WORK REQUEST: Name each person the episode recap below mentions by name, listing each person only once.

TEXT EXCERPT Start Marker

After that, it's just a matter of setting events into motion. With the addition of one last-minute, yet nonetheless major player.When Roger stood up and said he was making a phone call we knew our Joannie was on her way back. "Joan. What a good idea," says Don appreciatively, and we could NOT agree more. From that point on, we just sat back with huge grins on our faces and watched it all unfold.

"Peggy, can you get me some coffee?"
"No."

Okay, no. THAT was the best line of the night. Of the SERIES. The old ways are OVER. We said this about Don after Betty found out the truth about him, but now it applies to all of them: they could literally go anywhere they want to with these new core characters. The possibilities for what season 4 could even be about are so wide open that we're not even going to attempt to make predictions.

Joan. We just can't say how happy we are regarding Joan's role in this turn of events. "Furnished?" she asks Don, at his request for a new apartment, followed by the most incredibly discreet "I'm sorry," as she folds the paper and files it away in her robot brain. SCD&P didn't feel like a real possibility until she came on board and we can't wait to see where this takes her.

With a newfound control exerted over his life and his immediate goals met and immediate future wide open, Don ends what needs to end. "I'm not gonna fight you," he says to Betty and for a moment she looks a little hurt to hear that he won't. But it's really over. "You will always be their father." That's as final as final gets and Don knows it.

TEXT EXCERPT End Marker
DATASET EXTRACT Start Marker

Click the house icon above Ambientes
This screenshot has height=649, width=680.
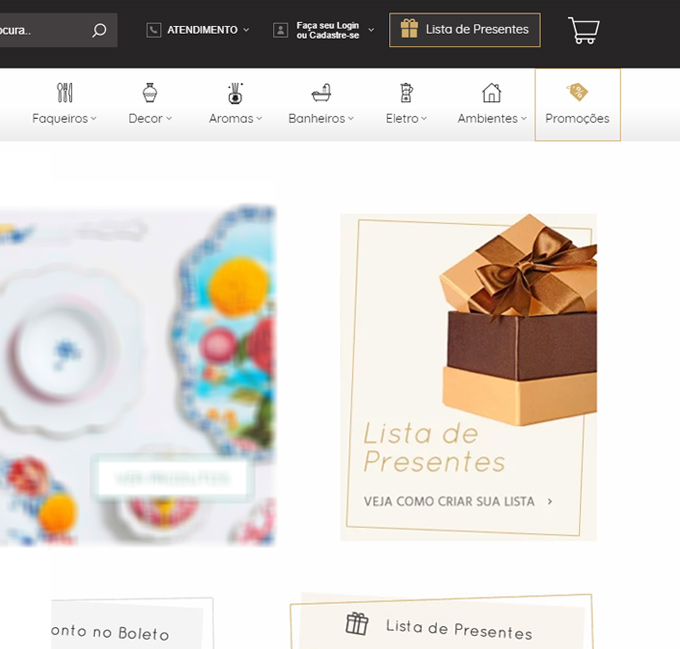click(x=492, y=92)
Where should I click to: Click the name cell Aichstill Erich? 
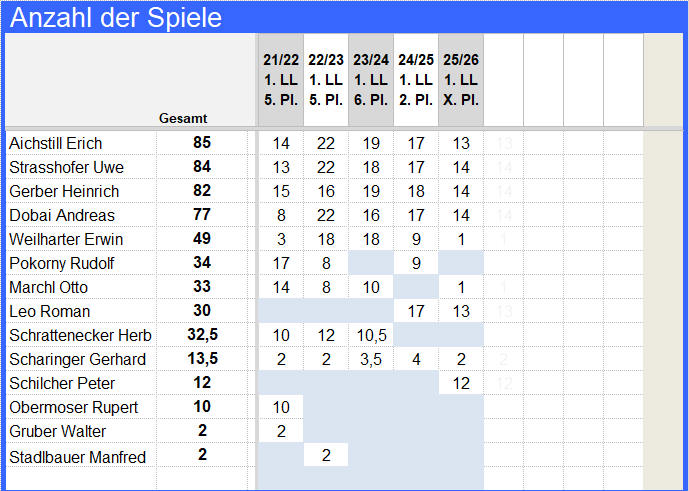[81, 143]
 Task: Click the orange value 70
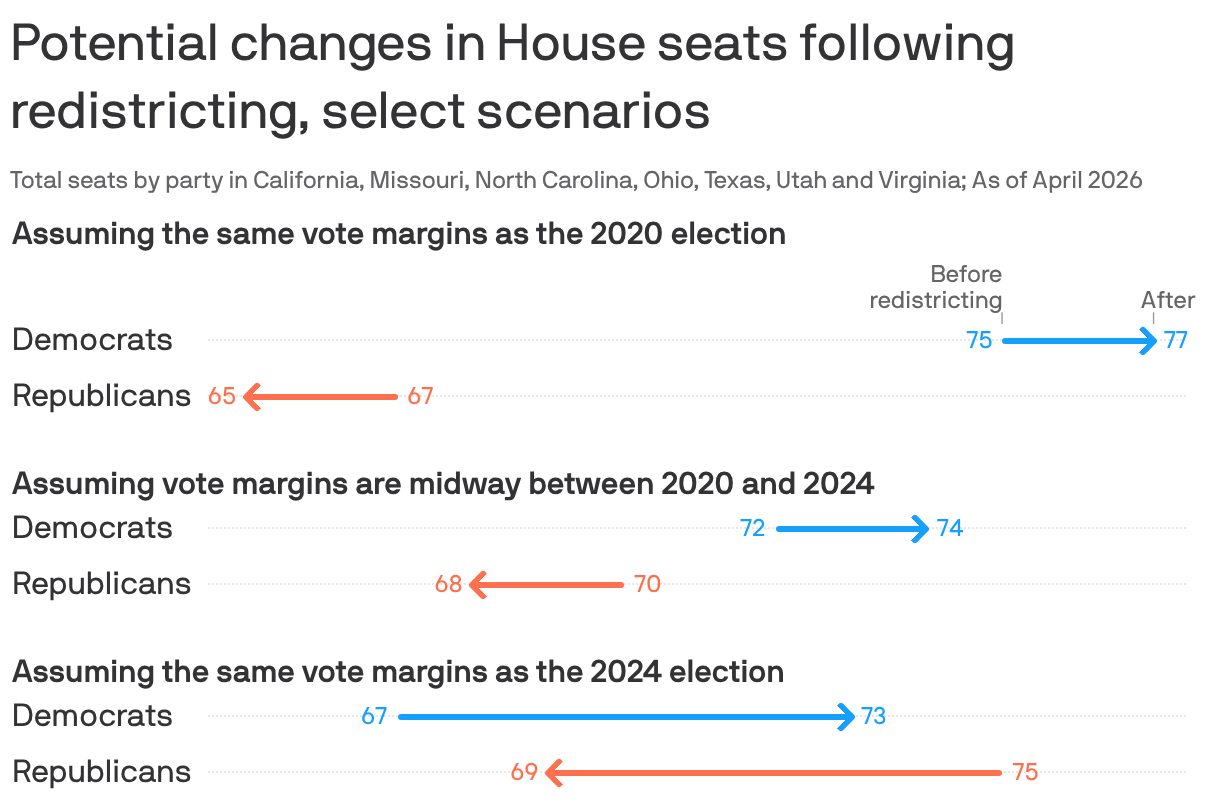pyautogui.click(x=647, y=584)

DATASET EXTRACT End Marker

REPLY: Roger, Joan (also called "Joannie"), Don, Peggy, Betty